If 50 that got the vaccine to get infected and 500 in the placebo group you can still be quite sure it is very effective as the infection rate is 1/10

If you 500 that got the vaccine to get infected and 500 in the placebo group you can be quite sure that the vaccine has no effect.

Even if 250 that go the vaccine got infected the vaccine still has an effect. But at some point even if the number is nor equal the effet start to approach zero.

It is all based on the idea if you select people by random it is likely that with no vaccine both groups would be infected at the same rate. It would not be 500 and 500 but perhaps 463 and 532 so you need to do a real statistical evaluation of the results.

The large test also has another fundamental function and that is to detect any side effects of the vaccine. That is a hard part because people that got the vaccine will be diagnosed with a new medical condition and so will the placebo group because we are humans and humans get sick. So you need to determine that it do not happen to a higher degree than normal.

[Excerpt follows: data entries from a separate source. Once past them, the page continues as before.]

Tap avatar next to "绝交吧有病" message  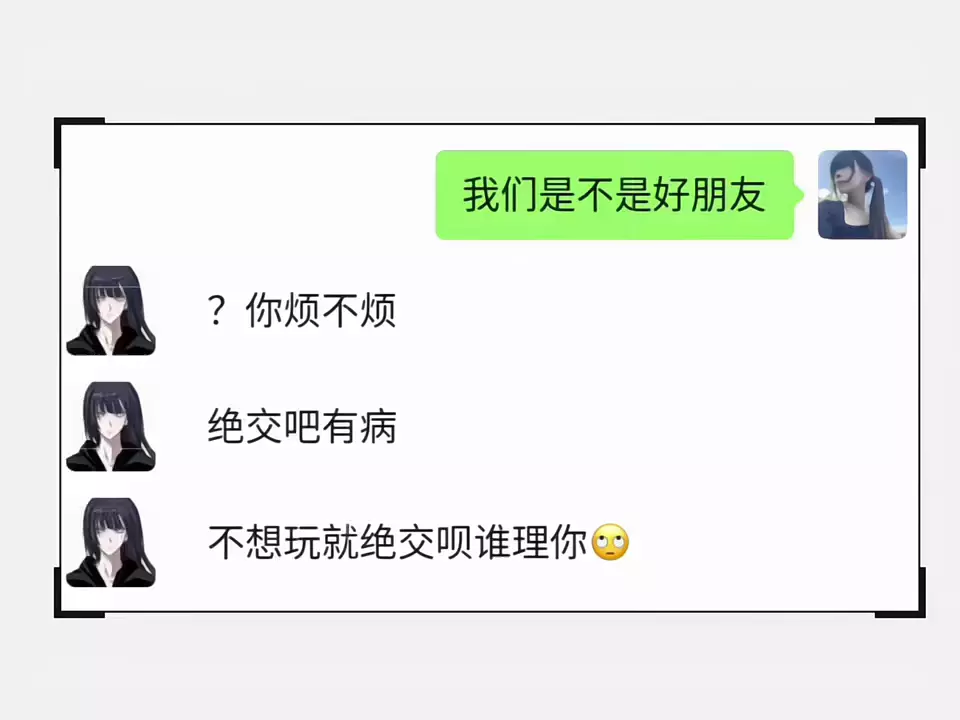[111, 427]
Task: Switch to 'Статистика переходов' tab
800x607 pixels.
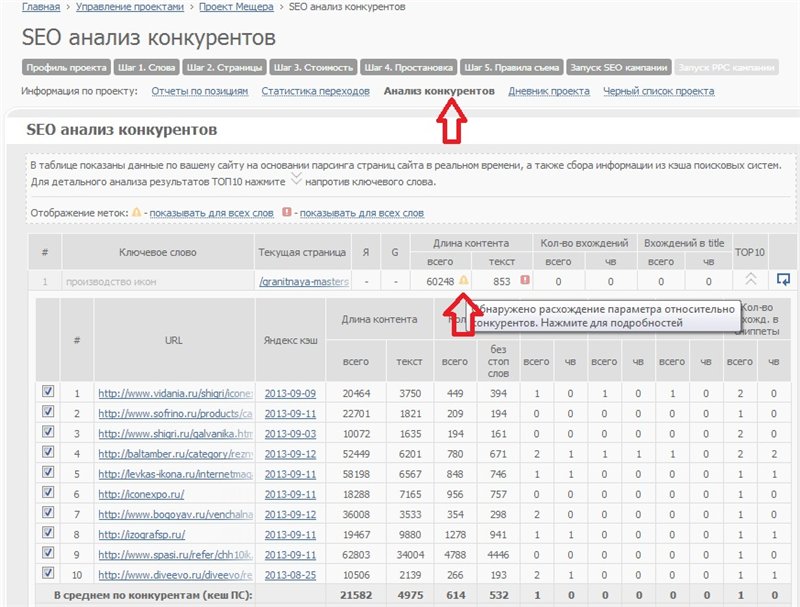Action: [315, 91]
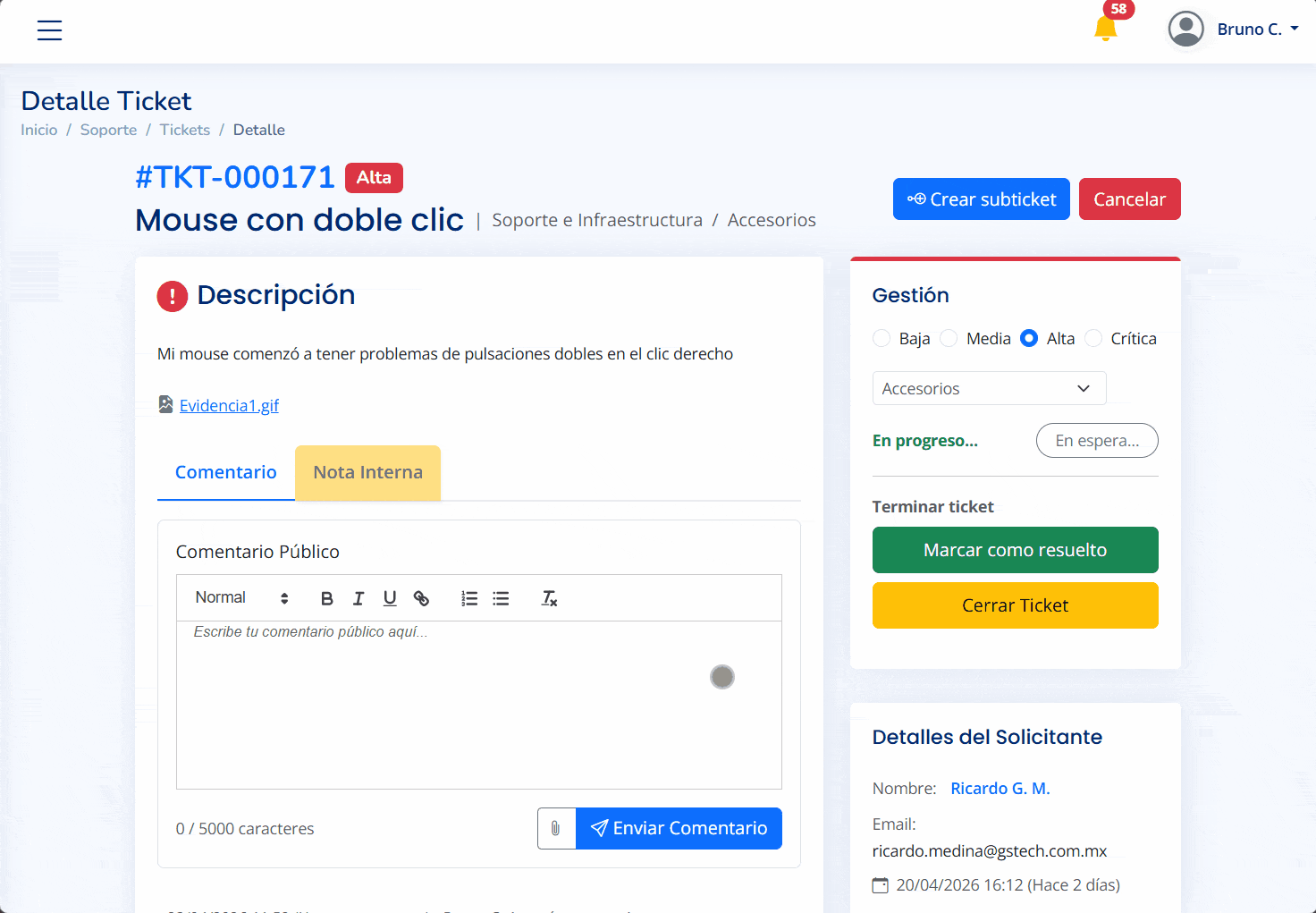Toggle bold formatting in editor
Screen dimensions: 1316x913
point(327,598)
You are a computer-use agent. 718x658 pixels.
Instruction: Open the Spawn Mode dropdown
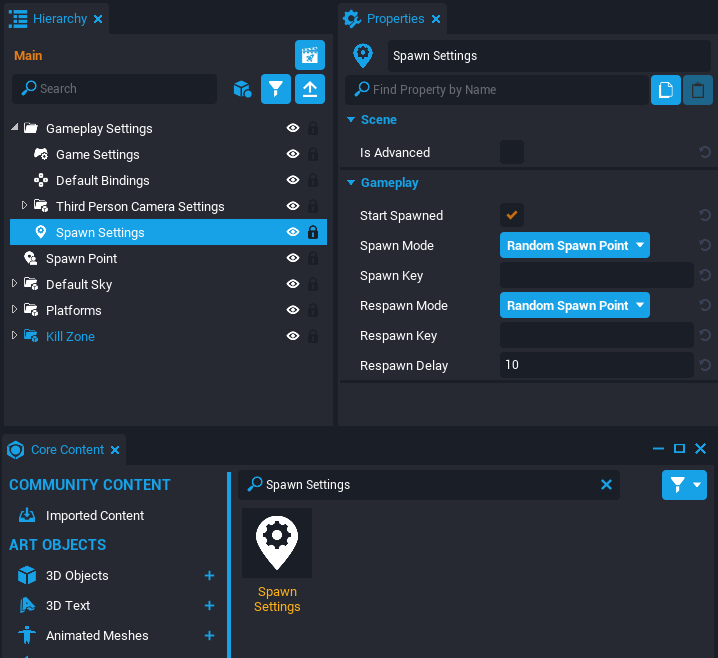pos(574,245)
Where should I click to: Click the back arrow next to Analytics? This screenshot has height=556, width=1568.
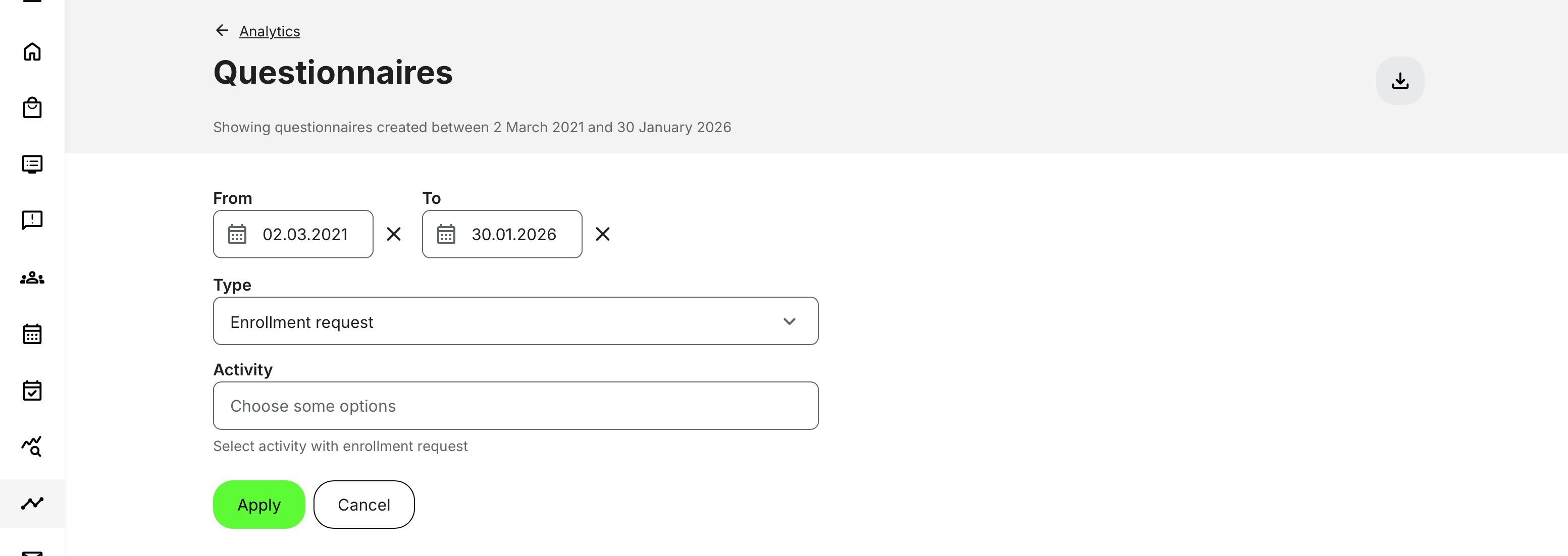click(221, 30)
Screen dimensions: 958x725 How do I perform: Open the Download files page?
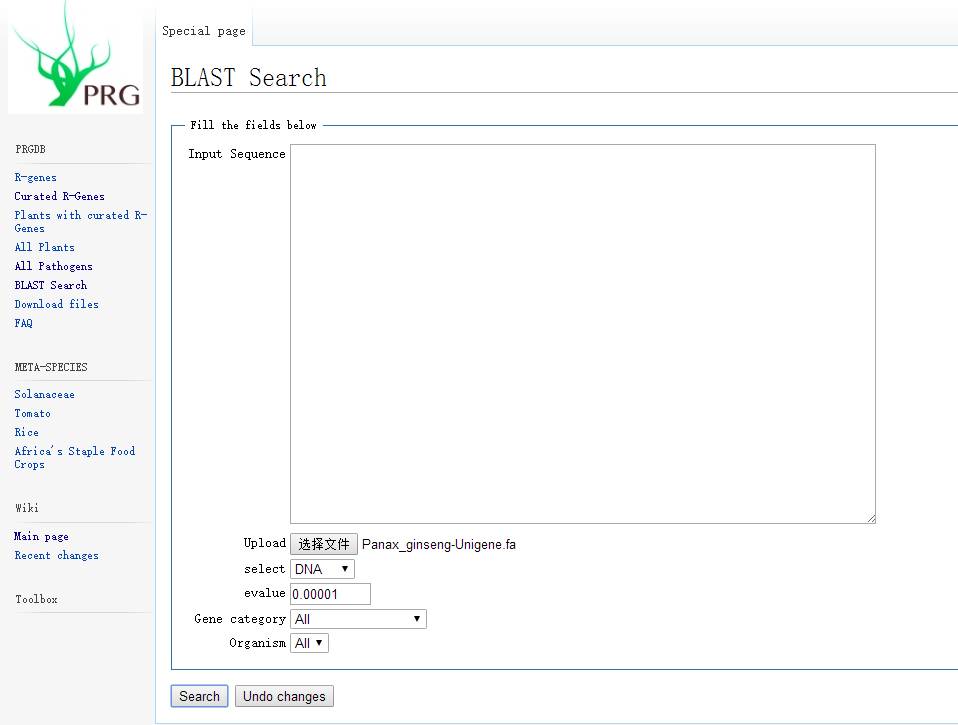point(56,304)
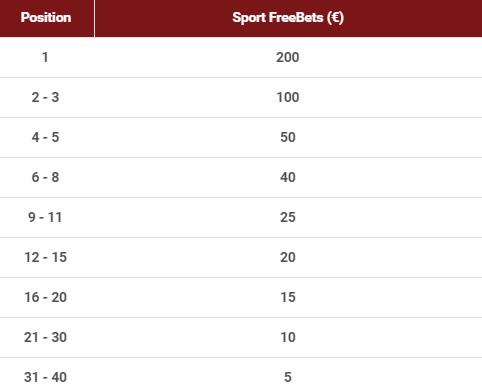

All medical intervention has some risk so the result is an evaluation of side effects vs how effective the vaccine is and risk from the infection if no vaccine is used. So it is a risk vs benefit analysis.

If the vaccine would make everyone that got it immune to the infection but 1% died that got inkjet it is as dangerous as the infection and would never be used.
If there is almost no serious side effect but only 30% get immune it might be a good idea to use if there is not a better vaccine.

In a double blind study, there are people who get the vaccine and people who get a placebo. The decision of who gets which is completely random. Not even the people administering it know.

The reason for this is that they want to control for all other factors. If they gave a placebo but told people what it was, they might not take the same precautions going about their daily lives as if they were told they got the real thing. As a result, you might see the people with the placebo taking less risk, thus catching Covid less naturally, and polluting the placebo test.

The brunt of what you are asking is done, like you said by statistics and the likelihood the results were seen due to chance (lower is better, and generally less than 5% chance is accepted). Further, you could quantify your results (and then use statistics) by saying what percentage reduction in infection do we see –> this is how we might determine the efficacy of the drug, or what percent reduction in severity, and so on.

However, another major reason for these larger trials is to test for their safety, to find uncommon side effects, as smaller trials are sufficient to determine efficacy (or at least good enough efficacy for the vaccine to be worth it. What I mean by this is if in a trial of 40 people, you can’t tell if the vaccine is efficacious, it means it has a low efficacy and then it’s probably not worth it).